▶ **GIVEN REQUEST**
Change "Viewport" to "Screen size" in the items between the lines holding "Viewport: 820px width, 504px" and "Action: (208, 213)", inclusive, and give those lines again with nothing else altered.

————

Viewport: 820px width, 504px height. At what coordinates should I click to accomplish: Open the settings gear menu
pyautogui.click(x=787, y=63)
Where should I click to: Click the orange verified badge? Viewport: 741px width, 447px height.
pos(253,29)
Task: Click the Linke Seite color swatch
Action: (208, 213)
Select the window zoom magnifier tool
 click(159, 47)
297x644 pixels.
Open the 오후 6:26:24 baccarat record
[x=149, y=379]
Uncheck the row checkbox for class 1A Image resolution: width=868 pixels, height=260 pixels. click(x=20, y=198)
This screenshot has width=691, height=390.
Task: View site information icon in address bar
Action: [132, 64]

————

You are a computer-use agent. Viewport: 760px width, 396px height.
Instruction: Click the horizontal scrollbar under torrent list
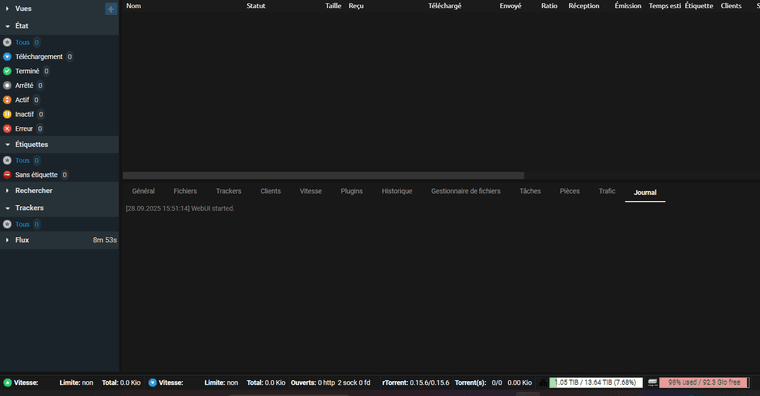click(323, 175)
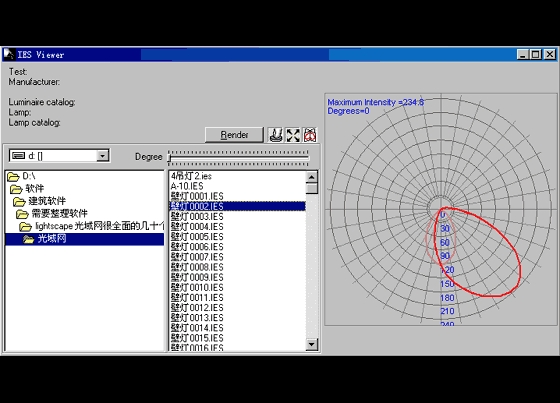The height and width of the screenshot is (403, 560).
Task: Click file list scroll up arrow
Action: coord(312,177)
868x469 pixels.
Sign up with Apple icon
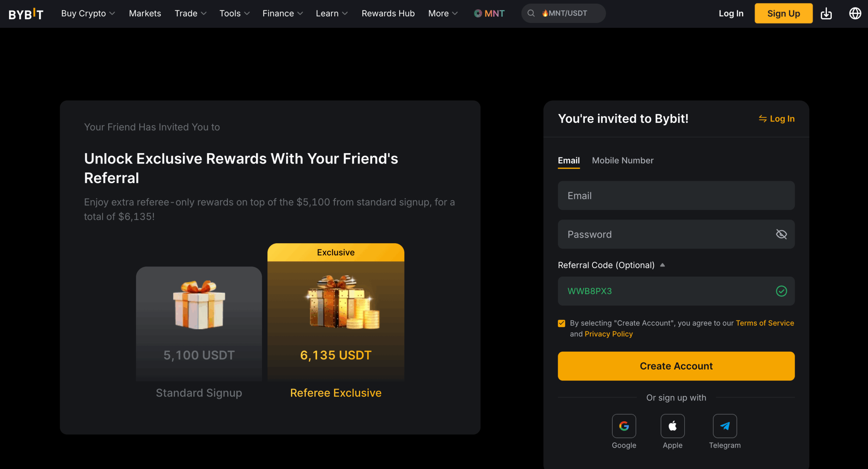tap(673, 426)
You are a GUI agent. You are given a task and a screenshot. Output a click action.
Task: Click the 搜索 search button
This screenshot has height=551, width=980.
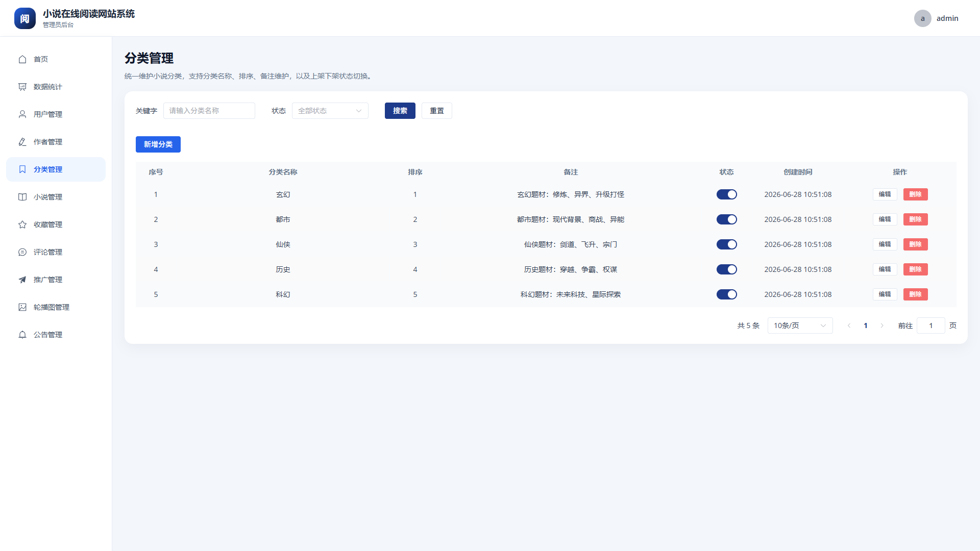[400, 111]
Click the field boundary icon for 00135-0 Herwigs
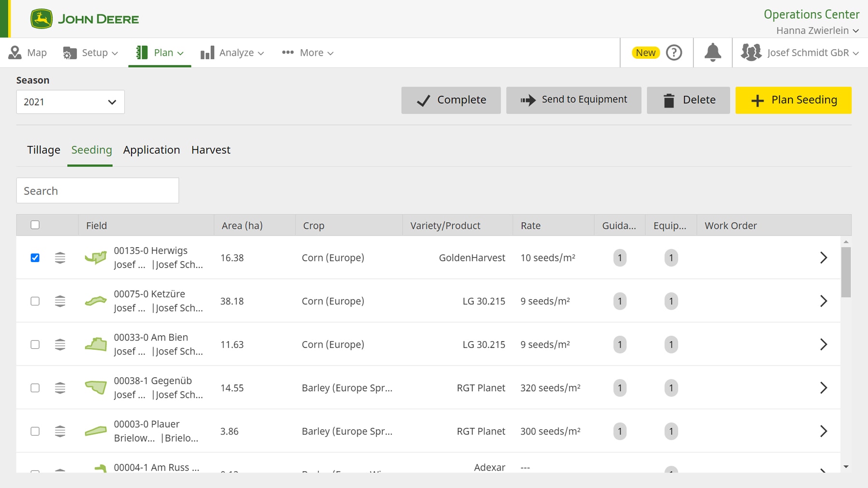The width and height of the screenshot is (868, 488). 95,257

————

▶ **WORKED SOLUTION**
Screen size: 820px width, 504px height. At what coordinates should I click to accomplish: Open the settings gear menu
pyautogui.click(x=787, y=63)
Where should I click to: Click the orange verified badge? Screen size: 741px width, 447px height.
pos(253,29)
Task: Click the Linke Seite color swatch
Action: (208, 213)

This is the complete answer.